Кто такое Иван Бунин?
Певец природы — гласит определение его поэтического облика, одинаково распространенное как среди широкой публики, так и в стане критиков. Определение это, само по себе очень мало говорящее, тем не менее устанавливает за Буниным довольно определенное место на русском Парнасе: оно выделяет его из сонма других поэтов, противополагает его лирику лирике, занятой ‘индивидуальными’, ‘внутренними’ переживаниями. И Бунин оказывается, согласно этому определению, писателем, стоящим почти совершенно одиноко. Какое-то удивительное исключение из общего правила! Чем-то слишком незлободневным, архаическим, а потому мало интересным и бледным рисуется массам читателей его фигура — как художника. Странным кажется, что его произведения печатаются под одной обложкой, вместе с плодами творчества современных ‘властителей дум’. За Буниным склонны отрицать наличность какого бы то ни было таланта. Подобная оценка весьма поверхностна. Глубоко ошибочна, на наш взгляд, тенденция, проводить демаркационную линию между Буниным и его собратиями по перу. Бунин связан самыми тесными интимными узами с ‘новым’ направлением поэзии, о котором у нас все время шла речь. Его лирика — одно из звеньев цепи поэтической ‘эволюции’, начавшей развертываться со времен Надсона. Именно в связи со школой рассмотренных нами лириков, как представителя означенной школы, следует характеризовать Бунина. Разница между ним и более ранними проповедниками ‘новых’ мотивов заключается лишь в оттенках, которыми эти мотивы выражены.
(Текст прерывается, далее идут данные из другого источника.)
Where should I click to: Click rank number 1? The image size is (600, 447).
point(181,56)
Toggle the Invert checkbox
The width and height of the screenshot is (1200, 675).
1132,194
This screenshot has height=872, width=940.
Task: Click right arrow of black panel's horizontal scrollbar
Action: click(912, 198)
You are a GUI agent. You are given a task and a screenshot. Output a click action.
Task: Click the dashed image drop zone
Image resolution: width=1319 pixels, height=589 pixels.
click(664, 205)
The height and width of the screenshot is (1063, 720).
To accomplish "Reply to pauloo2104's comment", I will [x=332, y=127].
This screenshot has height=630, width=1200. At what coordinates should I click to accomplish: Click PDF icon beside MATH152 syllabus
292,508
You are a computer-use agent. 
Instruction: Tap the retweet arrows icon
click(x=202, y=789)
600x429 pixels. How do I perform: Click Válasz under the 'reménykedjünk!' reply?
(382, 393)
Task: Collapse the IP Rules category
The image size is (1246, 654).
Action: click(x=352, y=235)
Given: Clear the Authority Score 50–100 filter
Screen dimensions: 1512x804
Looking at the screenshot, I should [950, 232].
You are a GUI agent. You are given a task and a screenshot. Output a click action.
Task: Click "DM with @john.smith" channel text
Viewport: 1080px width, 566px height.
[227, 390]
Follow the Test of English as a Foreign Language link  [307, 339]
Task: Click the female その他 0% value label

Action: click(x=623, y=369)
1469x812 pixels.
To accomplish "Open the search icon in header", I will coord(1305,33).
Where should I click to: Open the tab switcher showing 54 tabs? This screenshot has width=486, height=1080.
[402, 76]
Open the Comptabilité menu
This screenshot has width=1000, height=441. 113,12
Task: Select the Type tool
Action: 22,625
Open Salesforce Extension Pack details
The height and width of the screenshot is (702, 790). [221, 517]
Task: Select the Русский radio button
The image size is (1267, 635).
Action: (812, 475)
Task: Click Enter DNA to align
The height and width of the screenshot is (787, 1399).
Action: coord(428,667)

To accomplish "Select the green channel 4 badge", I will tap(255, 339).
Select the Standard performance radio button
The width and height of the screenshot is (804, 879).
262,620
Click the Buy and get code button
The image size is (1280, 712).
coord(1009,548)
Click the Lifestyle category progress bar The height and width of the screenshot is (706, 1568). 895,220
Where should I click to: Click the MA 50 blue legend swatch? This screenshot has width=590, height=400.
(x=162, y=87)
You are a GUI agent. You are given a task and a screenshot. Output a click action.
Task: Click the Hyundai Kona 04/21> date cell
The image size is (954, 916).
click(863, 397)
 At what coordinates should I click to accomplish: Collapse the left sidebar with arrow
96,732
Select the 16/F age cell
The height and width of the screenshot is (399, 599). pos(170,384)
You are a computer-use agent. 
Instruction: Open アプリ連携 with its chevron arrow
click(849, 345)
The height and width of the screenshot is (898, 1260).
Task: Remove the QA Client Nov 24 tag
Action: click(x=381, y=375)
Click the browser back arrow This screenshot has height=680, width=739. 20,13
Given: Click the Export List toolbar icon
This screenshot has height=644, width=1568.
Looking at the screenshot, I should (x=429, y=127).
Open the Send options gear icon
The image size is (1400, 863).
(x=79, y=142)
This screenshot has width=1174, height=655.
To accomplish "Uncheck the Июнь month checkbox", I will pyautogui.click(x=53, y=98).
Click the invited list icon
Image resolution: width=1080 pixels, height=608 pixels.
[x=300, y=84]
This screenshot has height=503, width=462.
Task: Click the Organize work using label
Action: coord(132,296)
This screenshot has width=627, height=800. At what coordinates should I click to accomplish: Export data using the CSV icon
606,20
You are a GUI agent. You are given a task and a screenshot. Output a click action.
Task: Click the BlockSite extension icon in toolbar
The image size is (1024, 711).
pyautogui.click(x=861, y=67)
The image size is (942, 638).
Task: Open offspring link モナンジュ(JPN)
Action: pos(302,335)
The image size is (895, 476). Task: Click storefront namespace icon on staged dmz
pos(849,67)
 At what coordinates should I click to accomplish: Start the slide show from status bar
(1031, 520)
Перед нами, прежде всего, поэт, воспевающий великую ценность ‘страдания’. Но его ‘страданье’ пережил’ ряд этапов, сильно обесцветилось и посерело. Оно находится в ближайшем родстве с той формой ‘культа страданий’, какую мы встретили у Минского. Но по пути, предуказанном автором ‘Белых ночей’, И. Бунин сделал еще несколько дальнейших шагов. И первоначальная яркость и острота ‘страдальческих’ переживаний превратилась у него в ощущения, настолько некрасочные, тихие, спокойные, что читатель легко мог не остановиться с должным вниманием на основных напевах бунинского творчества, просмотреть их, умалить роль бунинской ‘печали’.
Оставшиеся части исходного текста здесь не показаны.